§ Problem: Each entry below should be printed exactly as given.

§ Records from a collection:
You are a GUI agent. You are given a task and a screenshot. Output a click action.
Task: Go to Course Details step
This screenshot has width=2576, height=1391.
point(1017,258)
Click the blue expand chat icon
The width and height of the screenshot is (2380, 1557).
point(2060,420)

§ Response below:
You are a GUI agent. You are given a task and a screenshot. Output a click action.
Task: Go to Course Details step
This screenshot has width=2576, height=1391.
point(1017,258)
Click the blue expand chat icon
The width and height of the screenshot is (2380, 1557).
point(2060,420)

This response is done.